There may come a time when you submit a health insurance claim and you’re not happy with the decision made by the insurance provider. But what can you actually do about it?
There are a number of reasons why an insurance provider might turn down your claim, such as insufficient need for treatment, or questions over whether the area of treatment is covered by your policy. Whatever the reason it’s not ideal for you if you end up being presented with a large bill for treatment.
Prior to the implementation of the Affordable Care Act appealing a decision could be something of an unknown quantity. You might pick up a phone to call the provider and not even be aware that you’re actually starting a formal appeal process. This has all changed, as there are now procedures to be followed by all health insurance providers. You can learn more about the health insurance policies offered by HBF by following this link.
What are these procedures?
There are two types of appeal that are possible; internal appeal, and external review. When an internal appeal takes place the insurance provider looks at the decision again and checks whether or not it is correct. When an external review takes place the decision is considered by a third party who looks at whether the appeal decision was correct. There are procedures in place for both of these circumstances.
If you’ve received a decision that you’re unhappy with you need to appeal to the insurance provider within 6 months of receiving the original decision. If you need help with the appeal you should speak to your local Consumer Assistance Program who can submit it for you. To submit the appeal you need to either complete the forms your provider requires or write to them with your name, heath insurance id number, and the claim reference number.
You should include anything that you want to be considered as part of the appeal, such as a doctor’s letter. Remember that you should keep copies of all the documentation including the original decision, your appeal request and any supporting documentation.
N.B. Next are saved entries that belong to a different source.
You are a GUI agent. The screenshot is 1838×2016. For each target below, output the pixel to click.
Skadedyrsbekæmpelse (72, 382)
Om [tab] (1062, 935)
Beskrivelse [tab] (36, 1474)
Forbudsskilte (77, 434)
There are several different types of decision that you can appeal:
- Benefit not covered by plan
- Health care provider not in the plan’s network
- Treatment not medically necessary
- Claim irregularities
Your appeal must be decided within 30 days if you’ve not yet received the treatment and within 60 days if you’ve already had the treatment. The health insurance provider must give you their decision in writing. If, after reconsidering your case, the provider still refuses your claim you can ask for an external review.
As for the internal appeal, there are procedures to follow for an external review. You must submit your request in writing within 60 days of receiving the appeal decision. Sometimes your plan will allow more time than this; you’ll need to check. The third party reviewer will then review the decision and provide you with a response within 60 days of your request.
Who deals with your request depends on whether or not your state has a provision that complies with consumer protection requirements. If they don’t then your review will be considered at federal level.